Россия тишина. Россия прах.
А, может быть, Россия – только страх.
Веревка, пуля, ледяная тьма
И музыка, сводящая с ума.
Веревка, пуля, каторжный рассвет,
Над тем, чему названья в мире нет.
И мы теперь думаем – не только не всему мы дали названья, а нет их для столь многих вещей, что даже самого тонкого слуха не хватает, чтобы вслушаться в тайные имена и объявить их. Ну что, в самом деле, были эти 1990-е, 2000-е, 2010-е, подходящие к концу уже через месяц? Зачем они были? Что сделали мы для того, чтобы расслышать их? Чего не сделали?

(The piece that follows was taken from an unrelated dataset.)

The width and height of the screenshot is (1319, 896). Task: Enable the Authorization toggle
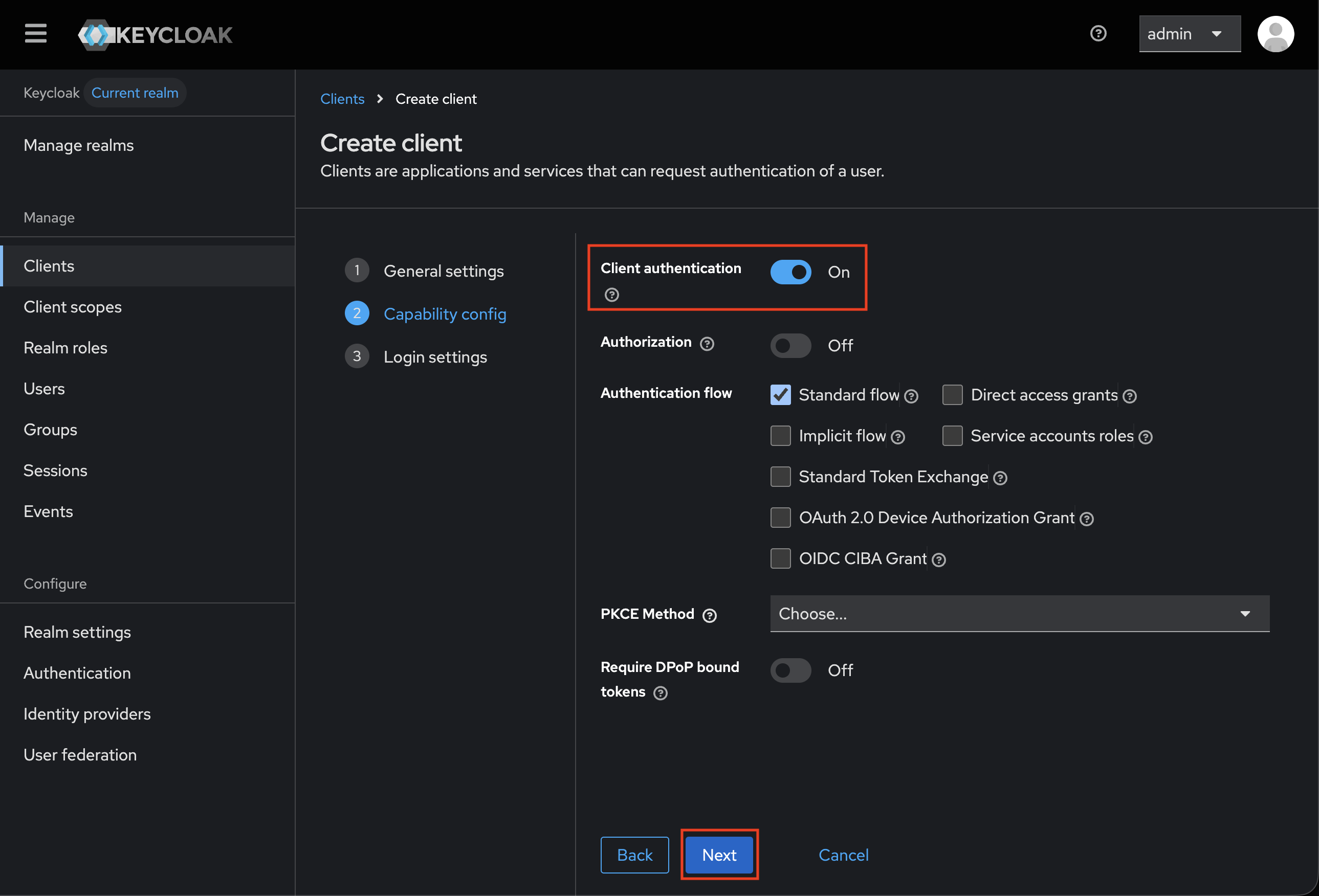(x=790, y=346)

Иванов будоражит нечеловечески ясным сознанием тщеты человеческой во веки вечные. Можно пройти через огонь и лёд, можно дважды или трижды сменить направление жизни, лишиться всего и всё обрести, но общий контур участи останется пребывать в коридоре предречённых и заранее заготовленных под то или иное тело возможностей. Да и не всё ли равно, что мы здесь приобретаем, если главное так и остаётся за гранью обретения? Усталое отречение от накопительства даже душевных богатств и есть то самое основное, за что пресыщенного смолоду эстета Иванова будут любить ещё не одно десятилетие.

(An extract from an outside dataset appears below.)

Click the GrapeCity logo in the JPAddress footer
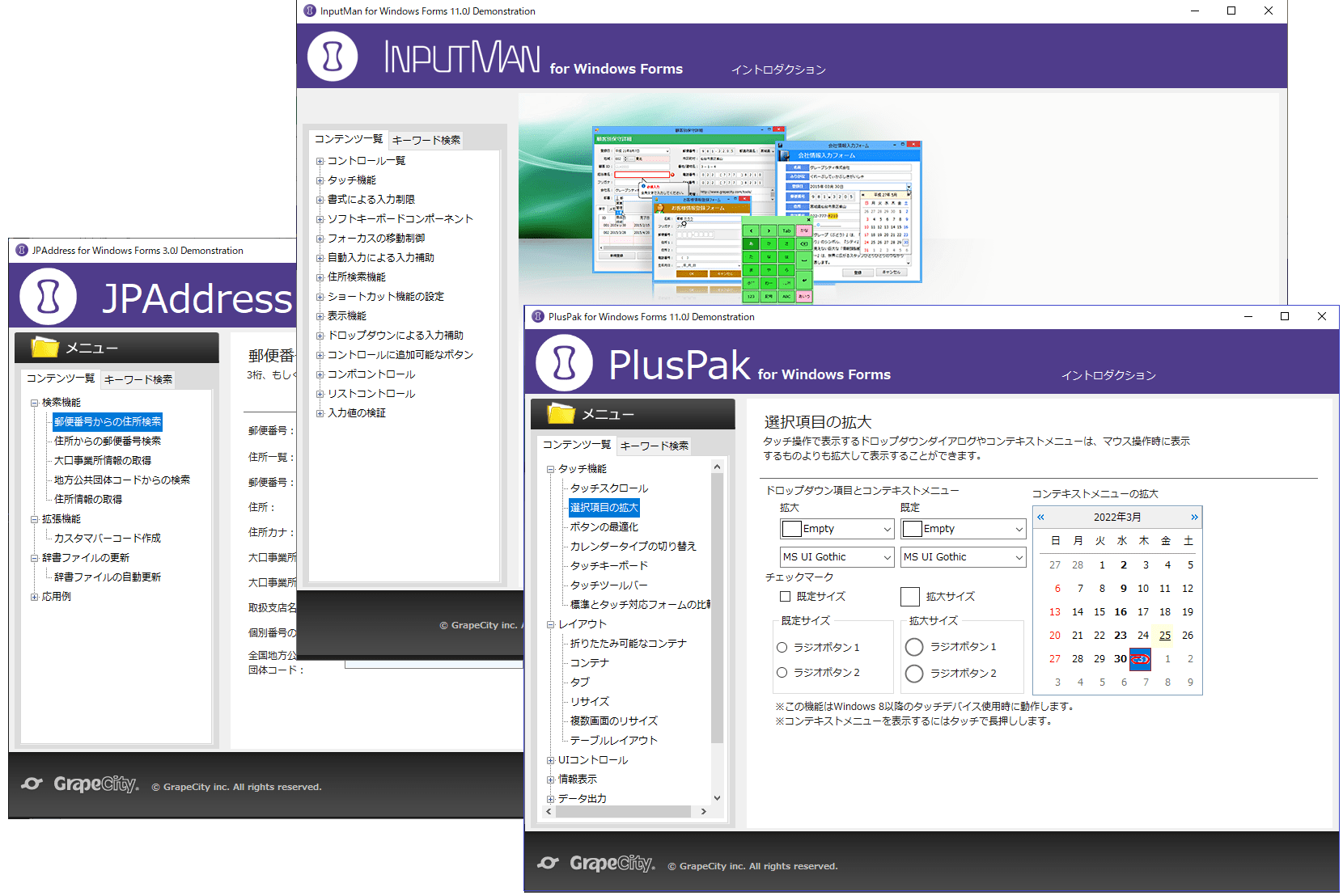This screenshot has height=896, width=1343. [x=78, y=784]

Рассказать обо всех мертвецах-подлецах,
Что уходят в историю в светлых венцах?
Для чего? Тишина под парижским мостом.
И какое мне дело, что будет потом.
Действительно – какое? От предписанной нам «культурой» всемирной отзывчивости можно онеметь, оглохнуть и ослепнуть, но где же при отмирании чувств будем сами мы? Принципиальная недоступность Христа миру, в котором мы родились, описана им с поистине невиданным по размаху скепсисом:
И плывет недоумение
Вечно к Западу, к Востоку:
- Ну, раздай свое имение.
- Ну, подставь вторую щеку.
Но есть у Иванова и ответ, и он доподлинно Христов:
Если б время остановить,
Чтобы день увеличился вдвое,
Перед смертью благословить
Всех живущих и все живое.
И у тех, кто обидел меня,
Попросить смиренно прощенья,
Чтобы вспыхнуло пламя огня
Милосердия и очищенья.
Вот оно, искупление. Последние строки.